On 03/28/2014 01:30 PM, xiexiangyou wrote:
Thanks for your reply.
On 2014/3/27 22:14, Jiri Denemark wrote:
> On Thu, Mar 27, 2014 at 20:51:24 +0800, x00221466 wrote:
>> Hi,
>>
>> When live detaching the virtual net device, such as virtio nic、
>> RTL8139、E1000, there are some problems:
>>
>> (1)If the Guest OS don't support the hot plugging pci device, detach
>> the virtual network device by Libvirt, the "net device" in Qemu will
>> still exist, but "hostnet"(tap) in Qemu will be removed. so the net
device
>> in Guest OS will be of no effect.
>>
>> (2)If reject the nic in Guest OS, Qemu will remove the "net device",
>> then Qemu send DEVICE_DELETED to Libvirt, Libvirt receive the event
>> in event-loop thread and release info of the net device in
>> qemuDomainRemoveNetDevice func. but "hostnet" in Qemu still exist.
>> So next live attaching virtual net device will be failed because of
>> "Duplicate ID".
>>
>> #virsh attach-device win2008_st_r2_64 net.xml --live
>> error: Failed to attach device from net.xml
>> error: internal error: unable to execute QEMU command 'netdev_add':
>> Duplicate ID 'hostnet0' for netdev
>>
>> (3)In addition, in qemuDomainDetachNetDevice, detach net device func,
>> "netdev_del" command will be sent after sending "device_del"
command
>> at once. So it is violent to remove the tap device before the net device
>> is completely removed.
>>
>> So I think it's more logical that doing the work of sending Qemu command
>> "netdev_del" after receive the DEVICE_DELETED event. It can avoid the
conflict
>> of device info between Libvirt side and Qemu side.
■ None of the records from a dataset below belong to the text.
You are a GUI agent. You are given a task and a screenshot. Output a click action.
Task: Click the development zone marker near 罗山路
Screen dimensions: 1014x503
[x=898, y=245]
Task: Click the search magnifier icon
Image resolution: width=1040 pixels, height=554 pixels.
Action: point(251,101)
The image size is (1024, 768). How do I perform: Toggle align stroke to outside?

> This sounds like it could be correct, although I'd prefer Laine to
> express his opinion on this since he knows the corners in network device
> assignment...
>
>> I create a thread in qemuDomainRemoveDevice,the handle of DEVICE_DELETED event,
>> to execute QEMU command "netdev_del".
> Hmm, it took me some time to realize why you'd need to do this. It's
> because qemuDomainRemoveDevice is run from a DEVICE_DELETED event
> handler and thus it cannot talk back to the monitor, right? In that
Yep! Sending the Qemu monitor command in event handler is no allowed, so I create
a new thread to do this.
> case, I suggest spawning a thread for qemuDomainRemoveDevice itself
> within the event handler (qemuProcessHandleDeviceDeleted) so that all
> qemuDomainRemove* methods can talk to monitor if they need to.
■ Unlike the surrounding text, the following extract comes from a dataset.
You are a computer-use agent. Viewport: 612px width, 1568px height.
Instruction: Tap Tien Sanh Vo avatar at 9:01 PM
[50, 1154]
I will modify it as your suggest
> To make the changes easier to follow, please do the change in two
> patches. The first one to move qemuDomainRemoveDevice into a new thread
> and the second one to move qemuMonitorRemoveNetdev and
> qemuMonitorRemoveHostNetwork calls inside qemuDomainRemoveNetDevice.
>
> But first, wait for Laine's input, please.
Well, the level of my knowledge was that I noticed the problem caused by
the asynchronous nature of device_del (exactly the error message that
you're reporting) and reported this to QEMU, asking for an event to let
us know when it is okay to reuse a device ID (i.e. the DEVICE_DELETED
event). It appears that this isn't always good enough, though, so
*something* apparently needs to be done.
My understanding is that the problem is caused by the netdev_del being
executed too soon after device_del, and then the device ID is forever
lost due to the unclean "cleanup", is that correct? If so, then your
solution sounds correct.
But does netdev_del complete synchronously? If not, then we will also
need a completion event for that as well.